ABSTRACT

In these varied evaluations of Freud's views on reality, several standards have been used. Historically, the significance of the issue was most often linked with the desire either to include or to bar psychoanalysis from the esteemed status of science (as opposed to the more recent desire of some to distinguish the roots of psychoanalysis from today's spreading hermeneutic branches). Consequently, it is understandable that virtually all these standards for measuring psychoanalysis's commitment to the possibility of an objective view of an objective reality are drawn from the natural sciences. Freud's own efforts to construct a reductionist theory in a manner consonant with 19 th-century physics and biology fall seriously short of their mark (Griinbaum, 1984; Sulloway, 1979). Robinson (1993) expresses a less demanding, though also widely held position. Robinson's position is noteworthy here because it potentially leads to a recognition of Freud's commitment to history as a central issue in the evaluation of psychoanalysis as a science. Robinson's view is that psychoanalysis need not model itself on physics to be a science. He proposes that "science is in fact a continuum, with psychoanalysis occupying an honored place toward the Darwinian end" (pp. 262-263). Darwin's work, which holds an indisputably hallowed place in the history of science, was largely theoretical speculation based on uncontrolled observations in the field.

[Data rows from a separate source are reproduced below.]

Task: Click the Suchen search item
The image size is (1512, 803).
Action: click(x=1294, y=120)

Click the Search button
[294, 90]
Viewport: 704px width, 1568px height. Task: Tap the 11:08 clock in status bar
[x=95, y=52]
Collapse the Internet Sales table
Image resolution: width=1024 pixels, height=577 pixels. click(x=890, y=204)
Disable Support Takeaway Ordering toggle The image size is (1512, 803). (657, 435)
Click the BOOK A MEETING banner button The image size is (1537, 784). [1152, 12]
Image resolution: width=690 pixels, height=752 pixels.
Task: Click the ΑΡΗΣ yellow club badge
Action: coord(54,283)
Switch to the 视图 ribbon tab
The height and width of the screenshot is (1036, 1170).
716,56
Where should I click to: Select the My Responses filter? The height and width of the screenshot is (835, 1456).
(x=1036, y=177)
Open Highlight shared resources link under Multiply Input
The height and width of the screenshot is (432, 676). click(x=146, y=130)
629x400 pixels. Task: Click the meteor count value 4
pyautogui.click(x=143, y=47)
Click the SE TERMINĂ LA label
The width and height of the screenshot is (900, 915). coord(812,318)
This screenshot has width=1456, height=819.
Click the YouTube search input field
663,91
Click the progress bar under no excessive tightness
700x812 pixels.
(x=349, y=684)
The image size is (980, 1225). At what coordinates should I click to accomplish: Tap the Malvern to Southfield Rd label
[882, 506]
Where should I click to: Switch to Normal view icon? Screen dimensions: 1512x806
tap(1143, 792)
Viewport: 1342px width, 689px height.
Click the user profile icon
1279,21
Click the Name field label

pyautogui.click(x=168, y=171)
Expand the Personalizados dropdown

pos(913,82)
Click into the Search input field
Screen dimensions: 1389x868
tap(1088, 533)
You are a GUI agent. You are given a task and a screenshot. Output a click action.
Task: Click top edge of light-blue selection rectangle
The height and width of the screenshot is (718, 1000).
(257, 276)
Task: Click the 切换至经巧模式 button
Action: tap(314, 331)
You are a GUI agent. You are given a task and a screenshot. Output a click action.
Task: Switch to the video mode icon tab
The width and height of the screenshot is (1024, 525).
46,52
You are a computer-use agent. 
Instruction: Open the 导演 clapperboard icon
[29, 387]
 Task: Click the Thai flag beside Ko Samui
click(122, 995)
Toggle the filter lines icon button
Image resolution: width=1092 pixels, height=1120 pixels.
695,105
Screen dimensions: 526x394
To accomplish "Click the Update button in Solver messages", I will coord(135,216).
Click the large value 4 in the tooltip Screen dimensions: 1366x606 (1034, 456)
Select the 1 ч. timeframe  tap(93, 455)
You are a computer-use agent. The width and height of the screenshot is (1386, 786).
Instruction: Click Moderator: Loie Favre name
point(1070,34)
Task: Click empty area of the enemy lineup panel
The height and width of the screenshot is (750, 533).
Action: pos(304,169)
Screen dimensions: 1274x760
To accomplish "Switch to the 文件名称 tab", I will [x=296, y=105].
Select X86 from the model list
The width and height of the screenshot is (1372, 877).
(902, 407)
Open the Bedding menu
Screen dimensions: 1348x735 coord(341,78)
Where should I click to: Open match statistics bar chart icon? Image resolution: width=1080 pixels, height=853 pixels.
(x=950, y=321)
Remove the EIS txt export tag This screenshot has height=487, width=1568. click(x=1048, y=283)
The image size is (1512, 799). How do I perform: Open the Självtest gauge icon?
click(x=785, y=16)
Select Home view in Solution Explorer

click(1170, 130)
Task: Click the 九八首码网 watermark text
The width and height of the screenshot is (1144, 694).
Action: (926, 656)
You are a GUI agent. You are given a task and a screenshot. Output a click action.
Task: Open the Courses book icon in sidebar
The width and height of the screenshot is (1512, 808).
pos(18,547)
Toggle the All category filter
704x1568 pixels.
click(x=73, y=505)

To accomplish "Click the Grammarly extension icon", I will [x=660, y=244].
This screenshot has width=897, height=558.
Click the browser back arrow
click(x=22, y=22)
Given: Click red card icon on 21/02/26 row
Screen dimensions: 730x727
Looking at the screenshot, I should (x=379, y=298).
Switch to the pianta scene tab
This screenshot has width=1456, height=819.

Robinson's position honors the more speculative metapsychological approach to observed data often taken by Freud and his followers and suggests the more realistic analogy of field observation-rather than the more pristine, hypothesis testing laboratory procedures once envisioned as the sole basis for physics-as an acceptable standard of scientific rigor for the psychoanalytic session. More specifically, if we accept Robinson's view, Griinbaum's (1984) description of Freud's failure to empirically validate psychoanalytic treatment (the "tally" argument) and Popper's (1963) concern with the refutability of Freud's hypotheses move from potentially devastating to the scientific status of psychoanalysis to merely interesting critiques. Center stage in evaluating psychoanalysis's membership in the scientific community is then left to establishing that psychoanalysis shares physic's most basic commitment-to an ultimately objectifiable reality-and the eventual goal of its empirical verification of its observations and hypotheses.